Digital payments have increased manifold after demonetisation came into effect two years ago. It may be recalled that the government had withdrawn currency notes of ₹500 and ₹1,000 on November 8, 2016, which created a cash crunch that continued for more than a year in different parts of the country. As per data available with the RBI and National Payments Corporation of India (NPCI), the increase in digital payments has been profound in popular channels such as National Electronic Fund Transfer (NEFT) and mobile banking between September 2016 and September 2018.
The value of NEFT transactions had gone up from ₹988,000 crore in September 2016 (just two months before demonetisation) to ₹14,182,000 crore in September 2017, and to ₹18,015,000 crore in September 2018.

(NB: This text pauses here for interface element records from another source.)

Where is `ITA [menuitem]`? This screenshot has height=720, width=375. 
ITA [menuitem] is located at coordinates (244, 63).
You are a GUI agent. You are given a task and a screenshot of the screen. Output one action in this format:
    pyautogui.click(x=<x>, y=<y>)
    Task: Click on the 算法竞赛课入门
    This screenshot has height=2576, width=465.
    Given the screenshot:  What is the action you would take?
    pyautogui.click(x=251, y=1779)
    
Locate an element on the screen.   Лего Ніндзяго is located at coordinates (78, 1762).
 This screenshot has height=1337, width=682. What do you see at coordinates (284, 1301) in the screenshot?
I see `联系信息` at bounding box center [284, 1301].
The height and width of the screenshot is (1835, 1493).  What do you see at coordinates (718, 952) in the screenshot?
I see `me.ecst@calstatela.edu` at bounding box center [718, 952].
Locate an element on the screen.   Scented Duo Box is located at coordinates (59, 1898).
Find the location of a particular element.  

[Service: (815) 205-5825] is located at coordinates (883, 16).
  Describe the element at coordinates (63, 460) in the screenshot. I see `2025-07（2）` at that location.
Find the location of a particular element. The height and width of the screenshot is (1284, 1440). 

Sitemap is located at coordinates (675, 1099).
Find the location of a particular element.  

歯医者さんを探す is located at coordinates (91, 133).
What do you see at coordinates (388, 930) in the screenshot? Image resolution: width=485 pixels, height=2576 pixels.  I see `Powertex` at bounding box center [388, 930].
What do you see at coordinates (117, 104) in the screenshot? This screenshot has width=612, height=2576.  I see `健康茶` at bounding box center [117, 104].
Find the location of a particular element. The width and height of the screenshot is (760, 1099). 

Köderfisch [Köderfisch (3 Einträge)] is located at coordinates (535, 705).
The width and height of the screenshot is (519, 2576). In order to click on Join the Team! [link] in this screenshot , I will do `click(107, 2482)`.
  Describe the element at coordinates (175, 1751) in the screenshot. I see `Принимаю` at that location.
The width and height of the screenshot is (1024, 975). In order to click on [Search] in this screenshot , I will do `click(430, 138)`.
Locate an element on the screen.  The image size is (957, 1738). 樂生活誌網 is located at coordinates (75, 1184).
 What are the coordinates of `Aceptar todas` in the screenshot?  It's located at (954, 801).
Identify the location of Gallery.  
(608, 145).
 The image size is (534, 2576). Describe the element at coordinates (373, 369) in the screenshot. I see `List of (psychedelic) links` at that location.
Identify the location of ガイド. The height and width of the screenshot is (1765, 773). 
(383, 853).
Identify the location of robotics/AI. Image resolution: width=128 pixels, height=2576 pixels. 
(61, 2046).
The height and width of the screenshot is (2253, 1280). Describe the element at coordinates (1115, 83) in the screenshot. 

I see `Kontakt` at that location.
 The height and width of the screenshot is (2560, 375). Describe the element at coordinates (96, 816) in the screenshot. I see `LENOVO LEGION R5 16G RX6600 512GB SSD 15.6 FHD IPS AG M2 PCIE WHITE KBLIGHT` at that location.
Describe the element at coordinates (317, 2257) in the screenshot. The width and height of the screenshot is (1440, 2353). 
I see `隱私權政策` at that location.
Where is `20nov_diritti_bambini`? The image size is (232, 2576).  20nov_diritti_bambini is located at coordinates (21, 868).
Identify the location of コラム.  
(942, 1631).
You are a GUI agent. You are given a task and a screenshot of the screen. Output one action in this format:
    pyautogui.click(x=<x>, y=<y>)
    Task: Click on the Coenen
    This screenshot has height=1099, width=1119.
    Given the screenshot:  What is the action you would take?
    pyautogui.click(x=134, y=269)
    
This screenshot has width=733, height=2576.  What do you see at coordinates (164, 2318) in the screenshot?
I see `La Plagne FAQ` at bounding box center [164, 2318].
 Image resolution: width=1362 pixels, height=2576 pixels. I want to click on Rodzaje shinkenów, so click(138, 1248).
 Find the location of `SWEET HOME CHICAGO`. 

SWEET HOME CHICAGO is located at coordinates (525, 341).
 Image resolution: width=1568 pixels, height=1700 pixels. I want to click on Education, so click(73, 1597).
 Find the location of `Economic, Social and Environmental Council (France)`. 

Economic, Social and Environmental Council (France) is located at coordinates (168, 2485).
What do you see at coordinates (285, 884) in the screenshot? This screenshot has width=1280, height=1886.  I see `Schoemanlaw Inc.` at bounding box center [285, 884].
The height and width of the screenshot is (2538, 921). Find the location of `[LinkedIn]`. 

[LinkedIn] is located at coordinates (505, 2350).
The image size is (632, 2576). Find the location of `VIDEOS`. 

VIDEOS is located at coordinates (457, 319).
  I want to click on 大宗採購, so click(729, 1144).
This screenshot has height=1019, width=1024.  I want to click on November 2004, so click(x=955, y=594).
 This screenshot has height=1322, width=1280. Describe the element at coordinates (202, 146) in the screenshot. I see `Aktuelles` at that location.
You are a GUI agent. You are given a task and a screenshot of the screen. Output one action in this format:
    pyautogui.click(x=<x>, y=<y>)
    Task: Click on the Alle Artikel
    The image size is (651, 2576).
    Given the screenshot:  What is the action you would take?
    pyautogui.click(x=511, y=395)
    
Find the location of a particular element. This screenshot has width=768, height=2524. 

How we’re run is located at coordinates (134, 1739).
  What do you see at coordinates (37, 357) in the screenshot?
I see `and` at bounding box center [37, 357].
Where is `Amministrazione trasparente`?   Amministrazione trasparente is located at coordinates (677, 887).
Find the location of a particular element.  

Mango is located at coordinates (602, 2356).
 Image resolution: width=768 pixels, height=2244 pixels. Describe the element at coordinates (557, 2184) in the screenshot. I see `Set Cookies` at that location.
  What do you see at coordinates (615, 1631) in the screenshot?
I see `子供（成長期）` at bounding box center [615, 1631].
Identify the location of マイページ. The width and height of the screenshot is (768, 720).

The value of mobile banking transactions, too, shot up from ₹2,700 crore in September 2015 to ₹104,300 crore in 2016, and to ₹186,200 crore in 2017.
“If one includes all digital transactions, there has been a 440 per cent increase since demonetisation,” R Prabhu, Managing Director & Group Chief Executive Officer, Payswiff, told BusinessLine . This growth has been driven by Tier II and Tier III markets, which mostly stayed away from digital transactions before demonetisation, he added.
Demonetisation may be history now. But the trend of increased use of alternative channels in banking has been continuing. SBI has also reported a 502 bps increase in the share of alternative channels at 83.47 per cent as on September 2018 against 78.45 per cent in the year-ago period. In individual segments, internet banking has shown faster growth.